The beginning of Spring season
"A Light exists in Spring
Not present on the Year
At any other period —
When March is scarcely here
A Color stands abroad
On Solitary Fields
That Science cannot overtake
But Human Nature feels."
— from Emily Dickinson's poem A Light exists in Spring
Wikipedia defines the Spring Equinox thus:
An equinox is traditionally defined as the time when the plane of Earth's equator passes through the geometric center of the Sun's disk. This occurs twice each year, around 20 March and 23 September. In other words, it is the moment at which the center of the visible Sun is directly above the equator.
This is a very dry and science-y way of saying that the day is equally split between night and day; the word orignates with Latin, of course (equi- equal, nocti- night). It's also fair to say that it marks the beginning of the season of Spring for most people.
The equinox marks an astronomical event, one which is significant as the days are longer than the nights. This is important to those of us who suffer with the long dark of winter days; in the bleakness of the UK winter, my battle with SAD was real. It is still important in California, the gloom lifts and the light seems brighter.
There are however many of us who have already marked Spring in the world around us. We note the pale green of the leaf buds breaking, we see the trees blossom, we see the bulbs coming up and flowering. We have already felt the stirrings of things waking from the winter, already witnessed the almost-daily quickening of life in all its forms. The bees are working in the blossoms, they knew it. The birds knew it, the animals knew it, the very Earth knew it. The cycle begins anew, Spring crops are coming and soon asparagus will be abundant for us at the farm. The next thing will be tomatoes going out to be planted and the potato harvest starting.
I often walk up into the hills here around the valley. They are already green from winter rains, but now the lupine is flowering, purple vetch is seen everywhere, and the ground itself is done trembling in anticipation and is making way for new roots, new plants. After a good wet winter, there's a waterfall in the canyon above the track; stay still long enough and you here the joyful chuckle of the creek as it makes its way to the valley floor. The hills are alive, indeed, and with luck there is water in the creeks and the rains are not yet quite done. It's a season of growth and of hope.

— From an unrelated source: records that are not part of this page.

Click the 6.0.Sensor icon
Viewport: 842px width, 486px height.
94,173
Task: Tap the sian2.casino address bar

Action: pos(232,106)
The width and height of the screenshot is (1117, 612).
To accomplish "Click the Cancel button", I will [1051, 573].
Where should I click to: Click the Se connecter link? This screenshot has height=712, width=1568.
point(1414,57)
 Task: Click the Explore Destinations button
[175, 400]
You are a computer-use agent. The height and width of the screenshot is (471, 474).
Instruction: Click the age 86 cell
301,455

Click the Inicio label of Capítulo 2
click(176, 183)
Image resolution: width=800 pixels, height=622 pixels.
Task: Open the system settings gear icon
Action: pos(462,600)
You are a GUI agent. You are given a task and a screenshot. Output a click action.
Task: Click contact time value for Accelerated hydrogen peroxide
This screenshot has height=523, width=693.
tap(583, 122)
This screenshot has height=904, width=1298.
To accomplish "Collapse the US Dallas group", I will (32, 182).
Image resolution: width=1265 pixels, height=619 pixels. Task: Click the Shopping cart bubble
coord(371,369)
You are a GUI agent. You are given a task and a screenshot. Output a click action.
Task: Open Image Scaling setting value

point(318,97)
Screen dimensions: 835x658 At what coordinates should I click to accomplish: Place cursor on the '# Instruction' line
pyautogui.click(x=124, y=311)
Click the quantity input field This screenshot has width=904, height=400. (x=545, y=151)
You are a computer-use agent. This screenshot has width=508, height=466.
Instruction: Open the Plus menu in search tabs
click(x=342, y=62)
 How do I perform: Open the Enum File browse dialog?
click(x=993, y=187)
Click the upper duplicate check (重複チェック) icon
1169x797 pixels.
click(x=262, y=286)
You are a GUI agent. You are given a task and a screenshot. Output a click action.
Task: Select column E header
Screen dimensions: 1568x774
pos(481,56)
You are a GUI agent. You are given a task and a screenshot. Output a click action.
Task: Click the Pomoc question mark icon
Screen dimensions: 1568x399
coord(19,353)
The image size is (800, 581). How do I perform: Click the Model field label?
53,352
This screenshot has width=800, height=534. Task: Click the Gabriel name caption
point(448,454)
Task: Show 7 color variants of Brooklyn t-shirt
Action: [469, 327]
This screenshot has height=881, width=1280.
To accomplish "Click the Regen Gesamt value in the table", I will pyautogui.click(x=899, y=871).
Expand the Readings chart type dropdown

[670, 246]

For anyone with a garden it's exciting. All the preparation during Autumn and Winter is starting to bear fruit (so to speak) and yet there is still a danger of frost. Each gardener, every farmer is aware and takes careful note of frost warnings, has a plan to mulch or cover crops and plant starts. The tender things still need care, and the gardener does what they can to protect them and give them what they need. Then there's planning for Summer, making sure there is seed for the tender crops, preparing beds and checking greenhouse space.
There's a special time of day before dawn when the light is noticeable and the horizon becomes clearer moment by moment. I watch it often, purely to see the detail emerge in the landscape as the twilight clears away and the light truly begins. I feel the warmth in my heart long before the sun itself is visible, there's that pagan certainty that the day is starting. There is work to be done in the daytime that cannot be done at night, and plans to bring to completion.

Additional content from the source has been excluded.